--- BEGIN ---
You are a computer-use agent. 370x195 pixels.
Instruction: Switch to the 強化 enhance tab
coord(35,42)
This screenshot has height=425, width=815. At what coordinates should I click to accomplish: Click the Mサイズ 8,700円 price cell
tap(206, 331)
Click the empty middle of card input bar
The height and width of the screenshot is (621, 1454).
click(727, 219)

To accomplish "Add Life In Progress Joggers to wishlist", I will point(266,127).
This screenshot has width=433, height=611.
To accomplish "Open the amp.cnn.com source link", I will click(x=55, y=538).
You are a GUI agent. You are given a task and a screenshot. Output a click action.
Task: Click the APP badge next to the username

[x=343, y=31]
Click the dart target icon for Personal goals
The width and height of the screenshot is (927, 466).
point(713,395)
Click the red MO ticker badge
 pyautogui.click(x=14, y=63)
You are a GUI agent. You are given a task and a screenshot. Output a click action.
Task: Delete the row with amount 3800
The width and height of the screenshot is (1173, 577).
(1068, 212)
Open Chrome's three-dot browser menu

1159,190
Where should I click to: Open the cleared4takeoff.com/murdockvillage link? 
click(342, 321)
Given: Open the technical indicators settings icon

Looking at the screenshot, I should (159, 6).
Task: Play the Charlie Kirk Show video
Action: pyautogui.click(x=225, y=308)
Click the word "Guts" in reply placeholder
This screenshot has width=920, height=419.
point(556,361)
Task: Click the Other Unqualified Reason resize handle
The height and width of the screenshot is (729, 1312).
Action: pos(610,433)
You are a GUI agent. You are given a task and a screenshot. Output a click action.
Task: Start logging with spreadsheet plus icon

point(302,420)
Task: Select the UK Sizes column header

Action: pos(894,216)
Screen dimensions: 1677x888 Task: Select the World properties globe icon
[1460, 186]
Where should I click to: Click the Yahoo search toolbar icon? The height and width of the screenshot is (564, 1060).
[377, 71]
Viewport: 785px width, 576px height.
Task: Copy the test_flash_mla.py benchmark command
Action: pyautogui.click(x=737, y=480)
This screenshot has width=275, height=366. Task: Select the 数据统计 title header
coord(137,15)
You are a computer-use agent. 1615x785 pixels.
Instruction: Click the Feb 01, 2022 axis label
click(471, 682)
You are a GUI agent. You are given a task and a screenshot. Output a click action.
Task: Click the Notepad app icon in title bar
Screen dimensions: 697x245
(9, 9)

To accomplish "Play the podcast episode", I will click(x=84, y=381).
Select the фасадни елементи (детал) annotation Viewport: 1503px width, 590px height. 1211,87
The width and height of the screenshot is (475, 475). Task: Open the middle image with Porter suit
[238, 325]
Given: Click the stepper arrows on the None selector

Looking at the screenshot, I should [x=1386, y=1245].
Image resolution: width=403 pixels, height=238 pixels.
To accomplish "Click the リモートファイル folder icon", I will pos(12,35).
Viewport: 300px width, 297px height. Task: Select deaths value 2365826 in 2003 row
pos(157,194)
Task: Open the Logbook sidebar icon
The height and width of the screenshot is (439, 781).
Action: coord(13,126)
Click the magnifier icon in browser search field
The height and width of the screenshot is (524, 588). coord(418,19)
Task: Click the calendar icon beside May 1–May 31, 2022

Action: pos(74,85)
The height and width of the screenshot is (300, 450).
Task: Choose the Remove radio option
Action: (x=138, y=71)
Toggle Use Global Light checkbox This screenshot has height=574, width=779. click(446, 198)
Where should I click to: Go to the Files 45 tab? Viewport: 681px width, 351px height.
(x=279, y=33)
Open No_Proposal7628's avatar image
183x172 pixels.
--- END ---
• [Set problem]: Rewrite all of the records above with every "GUI agent" changed to "desktop assistant", keeping everything else the same.

• [Answer for the task]:
You are a computer-use agent. 370x195 pixels.
Instruction: Switch to the 強化 enhance tab
coord(35,42)
This screenshot has height=425, width=815. At what coordinates should I click to accomplish: Click the Mサイズ 8,700円 price cell
tap(206, 331)
Click the empty middle of card input bar
The height and width of the screenshot is (621, 1454).
click(727, 219)

To accomplish "Add Life In Progress Joggers to wishlist", I will point(266,127).
This screenshot has width=433, height=611.
To accomplish "Open the amp.cnn.com source link", I will click(x=55, y=538).
You are a desktop assistant. You are given a task and a screenshot. Output a click action.
Task: Click the APP badge next to the username

[x=343, y=31]
Click the dart target icon for Personal goals
The width and height of the screenshot is (927, 466).
point(713,395)
Click the red MO ticker badge
 pyautogui.click(x=14, y=63)
You are a desktop assistant. You are given a task and a screenshot. Output a click action.
Task: Delete the row with amount 3800
The width and height of the screenshot is (1173, 577).
(1068, 212)
Open Chrome's three-dot browser menu

1159,190
Where should I click to: Open the cleared4takeoff.com/murdockvillage link? 
click(342, 321)
Given: Open the technical indicators settings icon

Looking at the screenshot, I should (159, 6).
Task: Play the Charlie Kirk Show video
Action: pyautogui.click(x=225, y=308)
Click the word "Guts" in reply placeholder
This screenshot has width=920, height=419.
point(556,361)
Task: Click the Other Unqualified Reason resize handle
The height and width of the screenshot is (729, 1312).
Action: pos(610,433)
You are a desktop assistant. You are given a task and a screenshot. Output a click action.
Task: Start logging with spreadsheet plus icon

point(302,420)
Task: Select the UK Sizes column header

Action: pos(894,216)
Screen dimensions: 1677x888 Task: Select the World properties globe icon
[1460, 186]
Where should I click to: Click the Yahoo search toolbar icon? The height and width of the screenshot is (564, 1060).
[377, 71]
Viewport: 785px width, 576px height.
Task: Copy the test_flash_mla.py benchmark command
Action: pyautogui.click(x=737, y=480)
This screenshot has width=275, height=366. Task: Select the 数据统计 title header
coord(137,15)
You are a computer-use agent. 1615x785 pixels.
Instruction: Click the Feb 01, 2022 axis label
click(471, 682)
You are a desktop assistant. You are given a task and a screenshot. Output a click action.
Task: Click the Notepad app icon in title bar
Screen dimensions: 697x245
(9, 9)

To accomplish "Play the podcast episode", I will click(x=84, y=381).
Select the фасадни елементи (детал) annotation Viewport: 1503px width, 590px height. 1211,87
The width and height of the screenshot is (475, 475). Task: Open the middle image with Porter suit
[238, 325]
Given: Click the stepper arrows on the None selector

Looking at the screenshot, I should [x=1386, y=1245].
Image resolution: width=403 pixels, height=238 pixels.
To accomplish "Click the リモートファイル folder icon", I will pos(12,35).
Viewport: 300px width, 297px height. Task: Select deaths value 2365826 in 2003 row
pos(157,194)
Task: Open the Logbook sidebar icon
The height and width of the screenshot is (439, 781).
Action: coord(13,126)
Click the magnifier icon in browser search field
The height and width of the screenshot is (524, 588). coord(418,19)
Task: Click the calendar icon beside May 1–May 31, 2022

Action: pos(74,85)
The height and width of the screenshot is (300, 450).
Task: Choose the Remove radio option
Action: (x=138, y=71)
Toggle Use Global Light checkbox This screenshot has height=574, width=779. click(446, 198)
Where should I click to: Go to the Files 45 tab? Viewport: 681px width, 351px height.
(x=279, y=33)
Open No_Proposal7628's avatar image
183x172 pixels.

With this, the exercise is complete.